Known as “equipment-as-a-service,” this twist on a rental concept isn’t new. Rolls-Royce has long offered its expensive aircraft engines on a “powerby-the-hour” basis. The idea is now gaining traction among manufacturers as connectivity facilitated by the internet of things comes to industrial equipment, affording operators the ability to remotely monitor their machinery.
Here’s how it works: Instead of making an outright purchase, manufacturers pay a comprehensive periodic fee for machinery uptime based on consumption or outcomes. Unlike traditional lease arrangements, the amount varies, and is based on the extent of use tied to a particular asset.

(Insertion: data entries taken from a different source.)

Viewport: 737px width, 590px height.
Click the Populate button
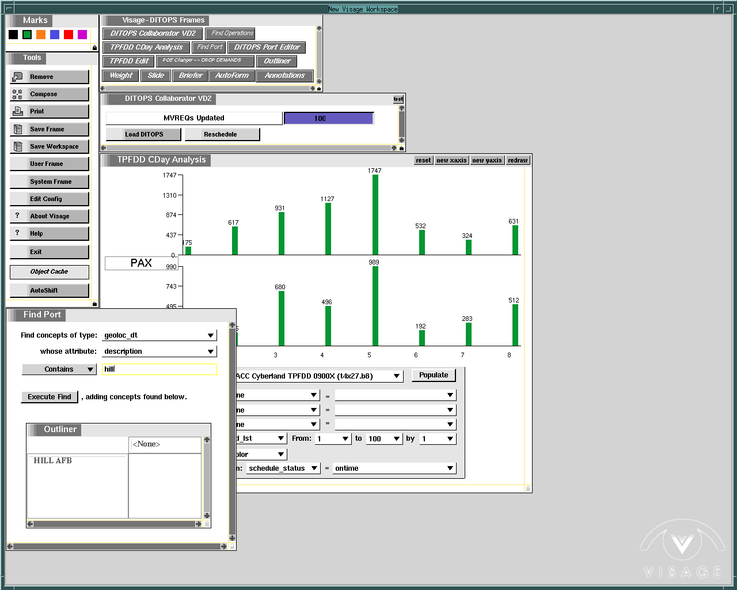point(434,375)
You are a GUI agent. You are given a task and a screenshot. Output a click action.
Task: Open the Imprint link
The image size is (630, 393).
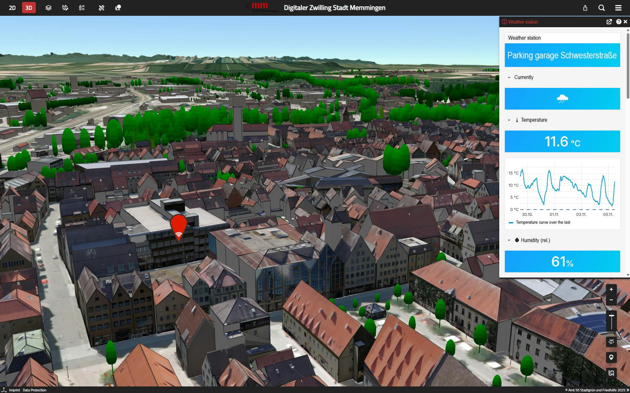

Think of it as taking a taxi as opposed to leasing a car.
Since the user—a manufacturing company—does not own the equipment, the supplier is responsible for service, repairs, spare parts, service-level agreements and related costs for the duration of the contract, which is generally long term.
The growing focus on EaaS has been prompted by digital technologies: internet-enabled smart machines or legacy machines retrofitted with these capabilities. These allow producers to monitor equipment on a realtime basis for performance, usage and billing data. EaaS helps suppliers as well through sustained customer engagement and critical data insights that would enhance the product design and service offerings. The predictive maintenance capabilities allow suppliers to manage repair costs by addressing concerns early on before a machine breaks down, and to schedule service based on use rather than hew to a fixed schedule.
Of course, shifting to an EaaS model requires a cultural shift within the organization, including a commitment to retraining. But if a full-blown capital outlay for new equipment is not on the table, this alternative may be worth considering.